Member of the Provincial Assembly of the Punjab
- In office 15 August 2018 – 14 January 2023
- Constituency: PP-72 Sargodha-I

Personal details
- Born: Malik Sohaib Ahmed Bherth
- Party: PMLN (2018-present)

= Sohaib Ahmad Malik =

Pakistani politician

Malik Sohaib Ahmed Bherth is a Pakistani lawyer and politician who is currently serving as a provincial minister for Communication & Works department, Punjab. He has been member of the Provincial Assembly of the Punjab since 2024, being elected for the second time. He previously served at this position from August 2018 till January 2023.

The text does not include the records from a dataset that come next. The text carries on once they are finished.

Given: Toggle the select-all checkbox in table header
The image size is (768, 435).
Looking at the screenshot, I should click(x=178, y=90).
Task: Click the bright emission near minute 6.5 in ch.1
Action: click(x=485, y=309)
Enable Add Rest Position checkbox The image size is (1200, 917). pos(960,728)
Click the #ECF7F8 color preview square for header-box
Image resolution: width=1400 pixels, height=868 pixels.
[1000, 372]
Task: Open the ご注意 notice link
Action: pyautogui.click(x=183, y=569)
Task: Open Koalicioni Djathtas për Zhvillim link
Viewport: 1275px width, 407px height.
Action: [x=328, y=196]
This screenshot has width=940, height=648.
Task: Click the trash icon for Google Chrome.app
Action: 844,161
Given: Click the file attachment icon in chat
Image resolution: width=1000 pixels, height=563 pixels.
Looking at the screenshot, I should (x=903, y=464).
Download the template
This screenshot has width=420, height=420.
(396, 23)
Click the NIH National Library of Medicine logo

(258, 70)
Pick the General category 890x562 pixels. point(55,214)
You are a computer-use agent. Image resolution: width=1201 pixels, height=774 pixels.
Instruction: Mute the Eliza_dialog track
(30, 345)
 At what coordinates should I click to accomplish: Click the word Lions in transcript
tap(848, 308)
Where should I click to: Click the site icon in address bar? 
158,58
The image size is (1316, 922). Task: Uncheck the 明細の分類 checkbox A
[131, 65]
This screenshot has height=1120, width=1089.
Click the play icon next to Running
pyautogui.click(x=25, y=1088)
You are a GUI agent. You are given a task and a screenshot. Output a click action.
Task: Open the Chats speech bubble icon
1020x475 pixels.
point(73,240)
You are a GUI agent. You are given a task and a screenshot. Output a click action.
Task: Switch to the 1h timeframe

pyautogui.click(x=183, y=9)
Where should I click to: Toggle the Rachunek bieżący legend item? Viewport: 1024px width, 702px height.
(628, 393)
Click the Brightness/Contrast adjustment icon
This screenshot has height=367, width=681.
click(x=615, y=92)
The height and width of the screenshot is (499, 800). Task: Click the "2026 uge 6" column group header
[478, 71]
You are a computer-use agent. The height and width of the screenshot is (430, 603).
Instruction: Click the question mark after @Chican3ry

== Early life and education ==
Born in Lahore, his father Dr Malik Ijaz Ahmed Bherth and his brother Dr. Malik Mukhtar Ahmed Bherth are both MPAs. He earned his LL.B. (Hons.) and his LL.M (International Law) from London Metropolitan University.

==Political career==
He was elected to the Provincial Assembly of the Punjab as a candidate of Pakistan Muslim League (N) from Constituency PP-72 (Sargodha-I) in the 2018 Pakistani general election.

In March 2024, he was made part of the Maryam Nawaz cabinet at the provincial level in Punjab, becoming minister of Communication and Works.